The man who was the musical brains behind a supposedly deaf composer dubbed “Japan’s Beethoven” yesterday said that the mock maestro was not hearing-impaired — and could not even write sheet music.
The startling allegations come a day after composer Mamoru Samuragochi, 50, confessed to hiring another man to write his best-known works, as he shot to fame in the mid-1990s with classical compositions that provided the soundtrack to video games, including Resident Evil.
Samuragochi has not responded publicly to the fresh allegations.
In an interview with weekly magazine Shukan Bunshun published yesterday, ghost composer Takashi Niigaki painted the picture of a carefully orchestrated fraud which saw Samuragochi — who once called his hearing loss a “gift from God” — play the role of tormented artist.
Niigaki, who said he became fed up with the fictitious story of a “digital-age Beethoven,” said the composer would frequently slip out of his deaf persona.
“He may use some hand signs or read lips at the beginning, but he starts carrying on normal conversations as the discussion gets going,” the part-time Tokyo music school teacher was quoted as saying.
“I think he had a tough time pretending to be completely deaf. Recently, when I met him alone at his home, we talked normally from the start,” Niigaki said in the interview.
Niigaki added in a press conference broadcast live yesterday that “from the day I first met him until now, I never once felt that he was deaf.”
The ghostwriter claimed he thought initially he was being hired as the composer’s assistant.
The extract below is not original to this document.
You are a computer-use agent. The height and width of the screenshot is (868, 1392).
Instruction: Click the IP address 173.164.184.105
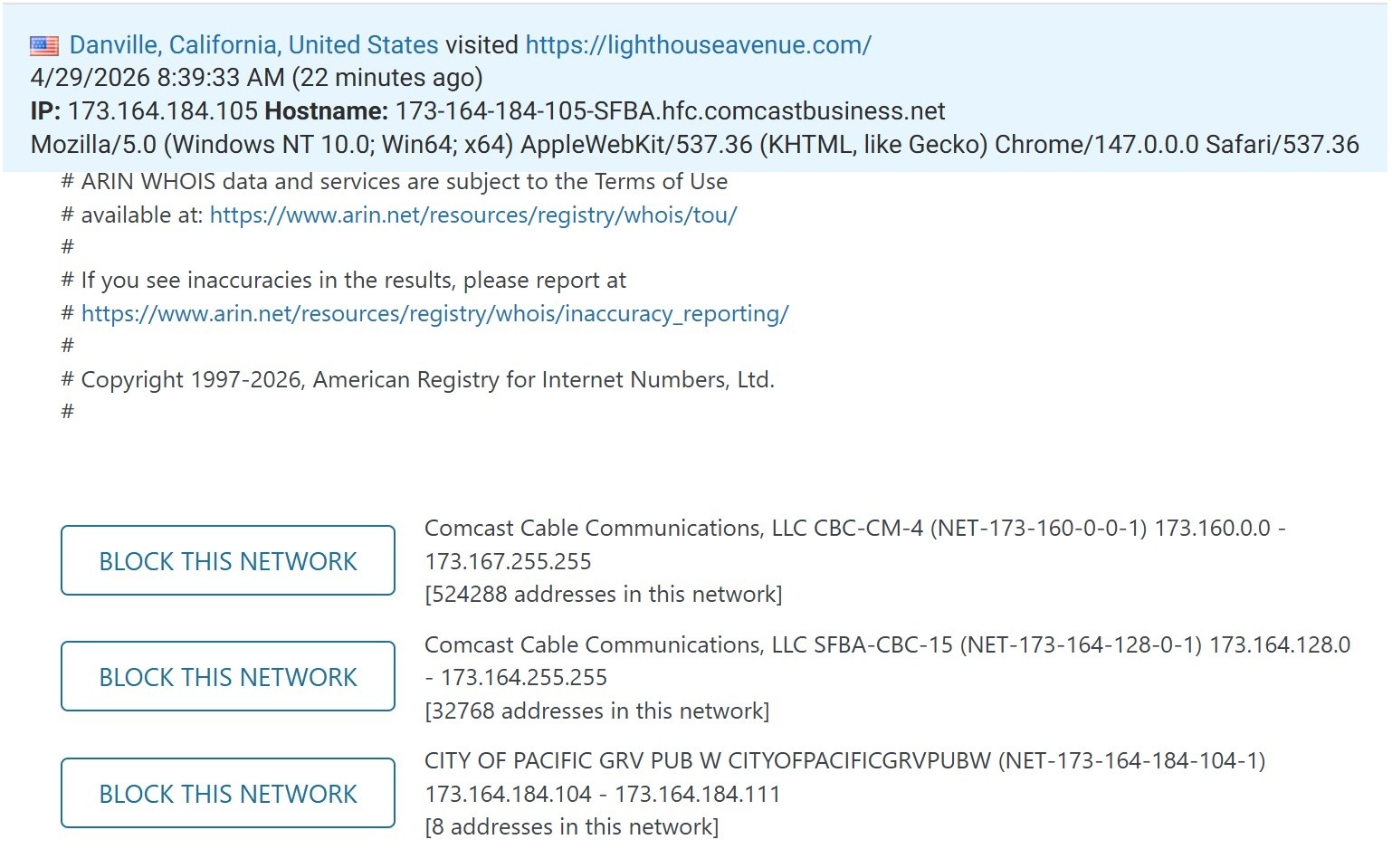[x=163, y=111]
“But later I found out that he cannot even write musical scores,” Niigaki said, adding that “in the end, I was an accomplice.”
The 43-year-old said he came forward after learning that Winter Olympics medal hopeful figure skater Daisuke Takahashi chose one of the composer’s works for his program in Sochi.
“I was afraid such a precious opportunity as the Olympics would be used to enforce the fiction that Samuragochi had constructed over years,” he told the magazine.
Before his confession on Wednesday, Samuragochi said he went completely deaf about 15 years ago, but continued to work — notably producing Symphony No. 1, Hiroshima, a tribute to those killed in the 1945 atomic bombing of the city.